Provide an easy way for people to submit DSARs.
Many companies offer online DSAR forms to ensure requests go to the correct person or department and contain the necessary information. Without such a form, customers are likely to submit their request using the first email address they find — starting the 30-day timer even though the recipient might not be responsible for anything related to GDPR compliance.
Authenticate each request.
You must confirm that each request is made by a legitimate person. However, you should not request GDPR-protected data that you don’t already have, such as identity card numbers, passports or other official documents. Instead, a good option is to verify the request by asking the person to provide some personal information you already have.

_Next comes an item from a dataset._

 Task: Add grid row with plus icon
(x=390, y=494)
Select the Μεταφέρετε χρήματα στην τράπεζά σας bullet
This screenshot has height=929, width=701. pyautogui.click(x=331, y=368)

How can Netwrix help you respond to DSARs?
Netwrix can help you solve your GDPR compliance challenges. You can know exactly what regulated data you store and where it is located, and discover all information about an individual in just a few clicks, making DSAR response a breeze.
More broadly, Netwrix solutions helps organizations protect all their sensitive data. They can establish strong data governance, remove inappropriate access, enforce security policies and detect advanced threats in a timely manner to avoid security breaches.
Our team of experts has a solid understanding of not just the GDPR but the California Consumer Privacy Act (CCPA) and many other data security regulations. They provide organizations with tailored, focused advice to meet their regulatory and compliance needs.
Frequently Asked Questions
How does a DSAR work?
Individuals submit a DSAR to learn what data a particular business (“data collector”) stores about them. In most cases, the business is required to fulfill the DSAR by promptly providing the requested information.
How long does an organization have to respond to DSAR?
The DSAR process is expected to move quickly. Data collectors have one calendar month to respond to a DSAR.
What is an example of DSAR?
Data subjects can make a DSAR either verbally or in writing. They may use email, social media or paper to make a written request. A DSAR might say, “Please send me a copy of any personal data you have stored on me.” DSARs can specify the format in which the data subject wants to receive the information.
What should be included in a DSAR?
Organizations should make it easy for data subjects to submit DSARs that provide all the information required to respond, including:
- The data subject’s name and address
- The date of the request
- A customer account number or employee number, where relevant
- Contact information
- A precise list of the personal data being requested
What data can a person request?
Data subjects can request all personal data that an organization has collected about them.
What is the difference between a DSAR and a SAR?
There is no difference; subject access request (SAR) is simply another term for a DSAR.